Exercise material
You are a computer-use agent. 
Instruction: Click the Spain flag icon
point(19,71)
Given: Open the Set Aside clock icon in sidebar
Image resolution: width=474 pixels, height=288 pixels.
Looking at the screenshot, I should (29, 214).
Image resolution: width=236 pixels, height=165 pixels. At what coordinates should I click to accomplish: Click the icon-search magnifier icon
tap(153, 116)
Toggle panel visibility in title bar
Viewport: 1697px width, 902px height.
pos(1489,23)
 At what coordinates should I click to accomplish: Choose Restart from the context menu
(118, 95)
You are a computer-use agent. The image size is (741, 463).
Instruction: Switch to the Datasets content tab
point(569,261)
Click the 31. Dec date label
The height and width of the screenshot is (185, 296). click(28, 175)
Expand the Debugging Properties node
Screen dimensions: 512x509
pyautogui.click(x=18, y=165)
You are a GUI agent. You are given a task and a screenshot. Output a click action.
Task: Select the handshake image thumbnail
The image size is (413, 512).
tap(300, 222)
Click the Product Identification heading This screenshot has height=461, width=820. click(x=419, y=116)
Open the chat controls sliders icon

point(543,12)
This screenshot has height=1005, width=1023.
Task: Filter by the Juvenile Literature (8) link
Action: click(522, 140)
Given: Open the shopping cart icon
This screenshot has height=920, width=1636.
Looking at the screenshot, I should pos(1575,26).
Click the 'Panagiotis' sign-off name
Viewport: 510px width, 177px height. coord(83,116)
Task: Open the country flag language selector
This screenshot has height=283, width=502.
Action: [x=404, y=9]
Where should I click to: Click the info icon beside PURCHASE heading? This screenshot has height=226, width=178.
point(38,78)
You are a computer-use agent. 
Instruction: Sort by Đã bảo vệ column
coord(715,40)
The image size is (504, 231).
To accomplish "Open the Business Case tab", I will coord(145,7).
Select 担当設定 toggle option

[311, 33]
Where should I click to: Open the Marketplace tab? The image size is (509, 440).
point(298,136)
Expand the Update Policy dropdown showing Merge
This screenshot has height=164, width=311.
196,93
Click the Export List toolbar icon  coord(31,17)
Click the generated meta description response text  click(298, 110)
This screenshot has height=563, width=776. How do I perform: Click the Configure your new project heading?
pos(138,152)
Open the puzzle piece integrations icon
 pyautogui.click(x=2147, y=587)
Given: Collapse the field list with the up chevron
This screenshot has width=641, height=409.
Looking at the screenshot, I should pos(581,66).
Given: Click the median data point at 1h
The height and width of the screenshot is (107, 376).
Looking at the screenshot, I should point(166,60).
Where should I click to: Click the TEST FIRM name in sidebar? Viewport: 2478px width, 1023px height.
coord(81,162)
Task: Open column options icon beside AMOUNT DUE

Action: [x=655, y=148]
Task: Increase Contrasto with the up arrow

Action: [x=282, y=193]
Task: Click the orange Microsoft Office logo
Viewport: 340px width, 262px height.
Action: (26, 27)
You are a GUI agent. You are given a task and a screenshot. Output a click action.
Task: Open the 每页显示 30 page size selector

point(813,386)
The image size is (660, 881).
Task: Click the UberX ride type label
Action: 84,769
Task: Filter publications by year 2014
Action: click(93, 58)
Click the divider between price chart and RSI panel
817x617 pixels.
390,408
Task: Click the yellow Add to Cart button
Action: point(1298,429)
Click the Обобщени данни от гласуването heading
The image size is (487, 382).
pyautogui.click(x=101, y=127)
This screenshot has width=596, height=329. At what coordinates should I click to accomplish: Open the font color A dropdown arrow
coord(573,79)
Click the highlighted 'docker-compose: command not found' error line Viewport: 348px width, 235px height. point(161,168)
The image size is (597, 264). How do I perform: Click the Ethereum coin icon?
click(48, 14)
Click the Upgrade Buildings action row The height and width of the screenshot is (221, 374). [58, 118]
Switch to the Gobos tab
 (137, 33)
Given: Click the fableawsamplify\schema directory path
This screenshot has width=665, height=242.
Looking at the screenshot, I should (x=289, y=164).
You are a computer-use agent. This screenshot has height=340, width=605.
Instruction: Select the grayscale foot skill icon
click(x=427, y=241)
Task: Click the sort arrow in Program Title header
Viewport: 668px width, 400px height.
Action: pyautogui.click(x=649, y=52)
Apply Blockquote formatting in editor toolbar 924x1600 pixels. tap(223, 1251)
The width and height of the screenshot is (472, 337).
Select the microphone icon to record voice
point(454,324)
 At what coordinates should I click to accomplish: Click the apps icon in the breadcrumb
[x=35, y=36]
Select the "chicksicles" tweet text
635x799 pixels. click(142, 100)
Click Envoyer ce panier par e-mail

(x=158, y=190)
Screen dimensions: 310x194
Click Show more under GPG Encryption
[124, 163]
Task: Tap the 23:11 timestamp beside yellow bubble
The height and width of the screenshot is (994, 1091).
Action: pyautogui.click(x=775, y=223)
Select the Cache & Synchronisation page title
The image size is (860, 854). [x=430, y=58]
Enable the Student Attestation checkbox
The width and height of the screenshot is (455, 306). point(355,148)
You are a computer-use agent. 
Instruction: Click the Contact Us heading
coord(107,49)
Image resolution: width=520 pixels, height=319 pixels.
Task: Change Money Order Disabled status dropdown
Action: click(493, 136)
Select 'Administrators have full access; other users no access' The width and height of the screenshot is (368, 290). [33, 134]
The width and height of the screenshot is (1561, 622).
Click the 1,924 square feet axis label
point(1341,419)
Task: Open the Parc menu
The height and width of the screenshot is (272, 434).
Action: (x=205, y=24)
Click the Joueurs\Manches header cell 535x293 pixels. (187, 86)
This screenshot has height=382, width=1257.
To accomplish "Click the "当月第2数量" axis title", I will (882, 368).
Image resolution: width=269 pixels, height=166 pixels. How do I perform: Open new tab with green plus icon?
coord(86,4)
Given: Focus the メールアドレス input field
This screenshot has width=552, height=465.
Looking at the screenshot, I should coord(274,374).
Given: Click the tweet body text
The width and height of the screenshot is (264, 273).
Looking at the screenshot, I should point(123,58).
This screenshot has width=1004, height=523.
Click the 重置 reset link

Exercise goal
Across the listing above, report every line where "toolbar" occurs.

Expected answer
Click the Export List toolbar icon  coord(31,17)
Apply Blockquote formatting in editor toolbar 924x1600 pixels. tap(223, 1251)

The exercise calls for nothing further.